(Collected data)
============

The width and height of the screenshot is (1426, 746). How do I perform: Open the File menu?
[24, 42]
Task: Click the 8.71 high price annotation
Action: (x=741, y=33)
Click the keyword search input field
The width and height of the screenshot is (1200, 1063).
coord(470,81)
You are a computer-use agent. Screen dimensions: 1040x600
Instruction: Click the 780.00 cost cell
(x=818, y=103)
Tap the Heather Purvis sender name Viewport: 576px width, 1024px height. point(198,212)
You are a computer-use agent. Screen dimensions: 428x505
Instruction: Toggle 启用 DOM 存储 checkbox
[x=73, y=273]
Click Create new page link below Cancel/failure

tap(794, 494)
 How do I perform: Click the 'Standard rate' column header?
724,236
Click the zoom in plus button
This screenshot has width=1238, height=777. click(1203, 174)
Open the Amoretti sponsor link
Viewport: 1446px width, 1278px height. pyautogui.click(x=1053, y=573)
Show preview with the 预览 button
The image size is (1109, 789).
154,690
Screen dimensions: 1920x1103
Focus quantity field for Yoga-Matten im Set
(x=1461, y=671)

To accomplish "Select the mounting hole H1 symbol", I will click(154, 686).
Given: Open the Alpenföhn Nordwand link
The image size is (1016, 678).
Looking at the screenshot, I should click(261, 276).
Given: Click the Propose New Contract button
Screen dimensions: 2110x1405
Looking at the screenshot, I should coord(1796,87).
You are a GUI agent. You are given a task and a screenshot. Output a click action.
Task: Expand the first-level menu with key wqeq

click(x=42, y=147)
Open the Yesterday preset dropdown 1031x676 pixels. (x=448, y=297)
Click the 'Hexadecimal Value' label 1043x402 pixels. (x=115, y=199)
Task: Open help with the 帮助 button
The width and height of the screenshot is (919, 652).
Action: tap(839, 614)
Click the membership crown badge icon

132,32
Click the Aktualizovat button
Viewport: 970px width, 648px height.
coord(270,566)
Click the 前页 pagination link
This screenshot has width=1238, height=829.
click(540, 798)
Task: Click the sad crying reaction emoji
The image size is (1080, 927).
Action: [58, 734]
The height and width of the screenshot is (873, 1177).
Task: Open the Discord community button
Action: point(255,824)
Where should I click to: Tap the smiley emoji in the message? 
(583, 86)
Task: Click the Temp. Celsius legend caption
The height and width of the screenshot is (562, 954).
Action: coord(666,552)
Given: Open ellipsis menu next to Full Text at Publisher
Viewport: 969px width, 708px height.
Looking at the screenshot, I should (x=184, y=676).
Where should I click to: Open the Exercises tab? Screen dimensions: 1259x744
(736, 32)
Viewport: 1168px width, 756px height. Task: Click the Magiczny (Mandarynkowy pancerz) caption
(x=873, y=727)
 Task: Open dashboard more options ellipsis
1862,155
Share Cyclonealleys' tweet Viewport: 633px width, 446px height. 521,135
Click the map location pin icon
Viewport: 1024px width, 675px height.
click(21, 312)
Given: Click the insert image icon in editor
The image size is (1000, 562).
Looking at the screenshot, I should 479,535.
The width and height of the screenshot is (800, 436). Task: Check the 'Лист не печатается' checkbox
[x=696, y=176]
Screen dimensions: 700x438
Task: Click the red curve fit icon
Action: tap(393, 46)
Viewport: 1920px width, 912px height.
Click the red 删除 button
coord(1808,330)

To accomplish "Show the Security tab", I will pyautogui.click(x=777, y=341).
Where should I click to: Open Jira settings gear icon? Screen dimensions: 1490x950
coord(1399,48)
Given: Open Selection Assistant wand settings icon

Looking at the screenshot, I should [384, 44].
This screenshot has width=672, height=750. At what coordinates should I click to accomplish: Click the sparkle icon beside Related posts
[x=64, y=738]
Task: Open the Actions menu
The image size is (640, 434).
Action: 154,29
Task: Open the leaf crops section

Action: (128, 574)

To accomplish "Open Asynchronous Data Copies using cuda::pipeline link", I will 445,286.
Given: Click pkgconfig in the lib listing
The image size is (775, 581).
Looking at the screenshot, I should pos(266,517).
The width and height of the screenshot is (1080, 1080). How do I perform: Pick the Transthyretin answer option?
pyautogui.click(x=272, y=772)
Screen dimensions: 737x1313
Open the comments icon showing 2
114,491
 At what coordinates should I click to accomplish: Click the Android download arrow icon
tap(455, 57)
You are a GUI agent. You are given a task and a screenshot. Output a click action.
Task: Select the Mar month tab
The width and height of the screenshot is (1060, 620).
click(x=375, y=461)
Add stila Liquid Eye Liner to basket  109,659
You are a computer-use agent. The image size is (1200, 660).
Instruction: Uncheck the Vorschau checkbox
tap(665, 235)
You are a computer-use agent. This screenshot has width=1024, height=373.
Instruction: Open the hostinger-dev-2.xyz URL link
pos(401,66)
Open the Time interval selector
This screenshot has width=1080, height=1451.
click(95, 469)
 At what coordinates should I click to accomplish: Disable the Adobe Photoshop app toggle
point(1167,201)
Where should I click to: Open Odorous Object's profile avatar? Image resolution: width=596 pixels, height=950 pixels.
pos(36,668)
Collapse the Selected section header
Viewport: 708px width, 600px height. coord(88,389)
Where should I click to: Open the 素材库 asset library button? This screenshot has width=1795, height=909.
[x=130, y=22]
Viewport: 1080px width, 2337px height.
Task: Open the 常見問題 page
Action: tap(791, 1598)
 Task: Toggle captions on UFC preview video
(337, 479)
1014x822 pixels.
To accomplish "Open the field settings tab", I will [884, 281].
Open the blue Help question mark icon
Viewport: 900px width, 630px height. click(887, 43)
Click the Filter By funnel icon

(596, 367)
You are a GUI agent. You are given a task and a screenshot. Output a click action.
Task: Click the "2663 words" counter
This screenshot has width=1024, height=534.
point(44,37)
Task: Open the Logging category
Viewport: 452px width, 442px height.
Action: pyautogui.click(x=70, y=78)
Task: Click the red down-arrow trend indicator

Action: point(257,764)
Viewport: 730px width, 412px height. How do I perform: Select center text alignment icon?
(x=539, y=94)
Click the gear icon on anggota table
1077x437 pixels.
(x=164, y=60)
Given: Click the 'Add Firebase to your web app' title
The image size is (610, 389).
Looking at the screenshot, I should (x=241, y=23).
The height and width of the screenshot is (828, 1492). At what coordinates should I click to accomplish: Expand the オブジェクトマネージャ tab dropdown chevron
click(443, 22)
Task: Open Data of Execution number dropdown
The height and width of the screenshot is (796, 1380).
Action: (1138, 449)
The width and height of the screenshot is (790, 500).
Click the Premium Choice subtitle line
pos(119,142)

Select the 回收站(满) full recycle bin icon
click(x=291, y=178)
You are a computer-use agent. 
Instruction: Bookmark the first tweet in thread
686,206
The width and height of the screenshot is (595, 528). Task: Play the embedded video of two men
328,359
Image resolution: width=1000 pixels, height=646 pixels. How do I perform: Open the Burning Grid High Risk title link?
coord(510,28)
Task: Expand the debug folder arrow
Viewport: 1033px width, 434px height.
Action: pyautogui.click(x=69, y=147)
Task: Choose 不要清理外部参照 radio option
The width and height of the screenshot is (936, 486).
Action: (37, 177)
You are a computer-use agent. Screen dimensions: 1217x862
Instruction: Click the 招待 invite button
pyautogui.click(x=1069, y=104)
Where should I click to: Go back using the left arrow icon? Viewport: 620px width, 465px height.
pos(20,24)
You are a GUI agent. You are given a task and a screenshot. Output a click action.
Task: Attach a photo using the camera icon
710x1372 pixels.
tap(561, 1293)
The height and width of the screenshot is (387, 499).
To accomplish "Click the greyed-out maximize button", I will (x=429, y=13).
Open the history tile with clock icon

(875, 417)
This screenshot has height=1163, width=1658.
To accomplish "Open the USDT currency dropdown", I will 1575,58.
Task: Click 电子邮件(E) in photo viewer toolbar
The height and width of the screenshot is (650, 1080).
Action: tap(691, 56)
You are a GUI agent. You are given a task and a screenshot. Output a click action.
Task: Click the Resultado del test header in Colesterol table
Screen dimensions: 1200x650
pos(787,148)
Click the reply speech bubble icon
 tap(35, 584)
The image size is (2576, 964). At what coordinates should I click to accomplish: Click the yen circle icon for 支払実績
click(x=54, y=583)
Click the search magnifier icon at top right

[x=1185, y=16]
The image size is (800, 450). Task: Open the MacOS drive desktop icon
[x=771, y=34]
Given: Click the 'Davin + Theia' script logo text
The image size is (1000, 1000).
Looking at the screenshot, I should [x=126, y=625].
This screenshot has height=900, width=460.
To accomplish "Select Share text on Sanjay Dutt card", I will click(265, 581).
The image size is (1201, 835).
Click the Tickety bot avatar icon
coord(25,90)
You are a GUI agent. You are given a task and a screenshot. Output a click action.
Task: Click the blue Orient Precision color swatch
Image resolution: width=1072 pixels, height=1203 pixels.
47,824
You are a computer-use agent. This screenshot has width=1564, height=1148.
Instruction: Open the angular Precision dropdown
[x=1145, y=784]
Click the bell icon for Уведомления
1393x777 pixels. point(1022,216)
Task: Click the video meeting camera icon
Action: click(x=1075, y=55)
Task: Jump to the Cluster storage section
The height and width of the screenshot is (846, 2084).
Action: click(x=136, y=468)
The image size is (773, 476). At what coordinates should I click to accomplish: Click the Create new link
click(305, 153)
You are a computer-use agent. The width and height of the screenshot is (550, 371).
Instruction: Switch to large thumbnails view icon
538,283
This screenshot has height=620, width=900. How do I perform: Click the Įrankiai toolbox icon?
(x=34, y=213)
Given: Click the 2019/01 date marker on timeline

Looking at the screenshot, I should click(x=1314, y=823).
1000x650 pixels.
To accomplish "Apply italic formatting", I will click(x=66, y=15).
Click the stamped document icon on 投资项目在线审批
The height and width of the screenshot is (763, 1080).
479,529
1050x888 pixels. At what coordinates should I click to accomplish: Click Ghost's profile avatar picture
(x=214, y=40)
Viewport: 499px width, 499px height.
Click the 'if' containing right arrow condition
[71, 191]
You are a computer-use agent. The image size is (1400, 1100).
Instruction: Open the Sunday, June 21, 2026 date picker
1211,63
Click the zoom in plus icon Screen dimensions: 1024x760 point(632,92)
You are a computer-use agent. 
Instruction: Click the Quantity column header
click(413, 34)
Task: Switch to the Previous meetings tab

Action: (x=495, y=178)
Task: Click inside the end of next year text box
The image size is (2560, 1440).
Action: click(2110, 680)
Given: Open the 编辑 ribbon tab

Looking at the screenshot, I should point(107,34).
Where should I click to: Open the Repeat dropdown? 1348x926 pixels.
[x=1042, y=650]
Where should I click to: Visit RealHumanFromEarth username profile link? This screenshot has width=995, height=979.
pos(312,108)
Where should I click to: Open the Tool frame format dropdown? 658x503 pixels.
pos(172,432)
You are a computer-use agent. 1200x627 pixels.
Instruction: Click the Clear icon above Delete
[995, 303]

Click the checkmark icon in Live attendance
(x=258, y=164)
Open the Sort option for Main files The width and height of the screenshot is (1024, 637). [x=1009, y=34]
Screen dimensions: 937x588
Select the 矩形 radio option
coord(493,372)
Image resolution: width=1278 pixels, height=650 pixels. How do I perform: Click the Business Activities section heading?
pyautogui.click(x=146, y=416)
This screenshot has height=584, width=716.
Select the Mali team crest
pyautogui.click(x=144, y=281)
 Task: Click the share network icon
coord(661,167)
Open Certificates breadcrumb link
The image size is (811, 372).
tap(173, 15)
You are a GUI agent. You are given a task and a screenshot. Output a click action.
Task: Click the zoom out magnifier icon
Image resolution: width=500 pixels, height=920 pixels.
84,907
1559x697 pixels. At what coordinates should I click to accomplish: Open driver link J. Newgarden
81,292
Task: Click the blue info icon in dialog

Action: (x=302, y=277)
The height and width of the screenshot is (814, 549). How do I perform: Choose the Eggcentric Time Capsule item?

============

Nothing but the lines from the one with "1559x697 pixels. At" through the final line of the data above should be output, exactly as written.

SOLUTION TO THE EXERCISE
1559x697 pixels. At what coordinates should I click to accomplish: Open driver link J. Newgarden
81,292
Task: Click the blue info icon in dialog

Action: (x=302, y=277)
The height and width of the screenshot is (814, 549). How do I perform: Choose the Eggcentric Time Capsule item?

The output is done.